Repeat every entry exactly as given.

EXCERPTED RECORDS section start

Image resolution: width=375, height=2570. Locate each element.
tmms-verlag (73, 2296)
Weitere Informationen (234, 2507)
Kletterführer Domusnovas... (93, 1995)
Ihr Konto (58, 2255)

EXCERPTED RECORDS section end

OUTPUT FOR THIS EXERCISE:
Image resolution: width=375, height=2570. Locate each element.
tmms-verlag (73, 2296)
Weitere Informationen (234, 2507)
Kletterführer Domusnovas... (93, 1995)
Ihr Konto (58, 2255)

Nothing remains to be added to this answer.